Opinion
December 5, 1995
Appeal from the Supreme Court, New York County, Bernard Fried, J., Charles Tejada, J.
We agree with the suppression court that defendant's apparent flight from a second-floor window up the fire escape to the third-floor landing, as police responded to a call of a dispute in a second-floor apartment, enhanced the officer's suspicions about that apartment ( see, People v Crapo, 103 A.D.2d 943, affd 65 N.Y.2d 663; People v Farenga, 42 N.Y.2d 1092), and was a sufficient predicate for the minimal intrusion of coming onto the second-floor landing of the fire escape to look through the window. Defendant enjoyed only a minimal expectation of privacy in the fire escape landing outside his window, which was neither part of his apartment nor a curtilage thereof ( see, e.g., People v Hailstock, 54 Misc.2d 952).
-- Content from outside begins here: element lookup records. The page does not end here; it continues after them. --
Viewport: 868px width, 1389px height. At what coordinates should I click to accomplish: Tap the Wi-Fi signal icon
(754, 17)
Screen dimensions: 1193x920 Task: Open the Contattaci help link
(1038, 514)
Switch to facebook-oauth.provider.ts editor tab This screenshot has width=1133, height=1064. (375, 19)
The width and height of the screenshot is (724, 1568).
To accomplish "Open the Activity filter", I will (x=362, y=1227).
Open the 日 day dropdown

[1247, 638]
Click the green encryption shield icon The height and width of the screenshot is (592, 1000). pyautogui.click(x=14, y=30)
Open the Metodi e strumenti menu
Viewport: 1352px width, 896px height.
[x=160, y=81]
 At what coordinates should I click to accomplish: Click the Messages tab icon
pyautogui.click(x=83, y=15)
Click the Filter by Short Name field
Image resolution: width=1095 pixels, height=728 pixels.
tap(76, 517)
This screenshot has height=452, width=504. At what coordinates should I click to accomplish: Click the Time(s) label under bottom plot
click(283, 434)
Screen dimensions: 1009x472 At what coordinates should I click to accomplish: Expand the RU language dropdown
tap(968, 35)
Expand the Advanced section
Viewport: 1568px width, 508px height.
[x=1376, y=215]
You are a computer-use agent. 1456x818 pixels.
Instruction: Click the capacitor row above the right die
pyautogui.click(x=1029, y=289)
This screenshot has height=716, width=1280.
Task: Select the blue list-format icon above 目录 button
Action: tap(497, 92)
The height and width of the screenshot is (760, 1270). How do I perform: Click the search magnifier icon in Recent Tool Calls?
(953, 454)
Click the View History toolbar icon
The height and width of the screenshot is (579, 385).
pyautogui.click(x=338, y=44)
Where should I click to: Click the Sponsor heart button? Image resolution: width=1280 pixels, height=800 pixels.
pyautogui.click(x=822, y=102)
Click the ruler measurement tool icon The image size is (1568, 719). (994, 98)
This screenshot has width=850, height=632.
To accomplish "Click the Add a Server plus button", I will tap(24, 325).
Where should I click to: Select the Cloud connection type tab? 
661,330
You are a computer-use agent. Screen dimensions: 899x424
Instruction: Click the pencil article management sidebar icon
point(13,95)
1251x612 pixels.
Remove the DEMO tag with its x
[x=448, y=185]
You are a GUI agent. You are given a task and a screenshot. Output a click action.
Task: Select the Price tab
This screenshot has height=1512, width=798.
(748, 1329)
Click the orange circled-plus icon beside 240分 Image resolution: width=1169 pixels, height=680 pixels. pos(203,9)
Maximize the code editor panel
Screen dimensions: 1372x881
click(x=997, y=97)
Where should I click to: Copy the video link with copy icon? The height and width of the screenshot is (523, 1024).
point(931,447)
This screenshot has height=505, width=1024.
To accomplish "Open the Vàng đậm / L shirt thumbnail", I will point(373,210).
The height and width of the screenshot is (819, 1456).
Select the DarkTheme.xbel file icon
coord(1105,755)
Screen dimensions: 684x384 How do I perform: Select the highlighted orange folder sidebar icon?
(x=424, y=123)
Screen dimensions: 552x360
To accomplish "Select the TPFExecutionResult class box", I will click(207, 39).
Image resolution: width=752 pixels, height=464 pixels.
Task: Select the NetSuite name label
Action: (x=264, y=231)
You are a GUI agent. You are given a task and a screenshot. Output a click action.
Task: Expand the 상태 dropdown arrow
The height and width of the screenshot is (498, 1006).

Moreover, consent given by an upstairs tenant to enter the fire escape from his apartment, by which access was afforded to the landing outside of defendant's window, also provided a sufficient predicate to enter the subject landing. There is no reason to distinguish between a consenting tenant whose apartment shares a fire escape landing with the searched apartment ( see, People v Church, 217 A.D.2d 444), and one whose apartment shares a stairway. Once the officer was lawfully on the landing, his plain view observation of the contraband a few feet inside of the open window provided the predicate for the warrantless entry of the apartment.
Concur — Sullivan, J.P., Ellerin, Wallach, Rubin and Mazzarelli, JJ.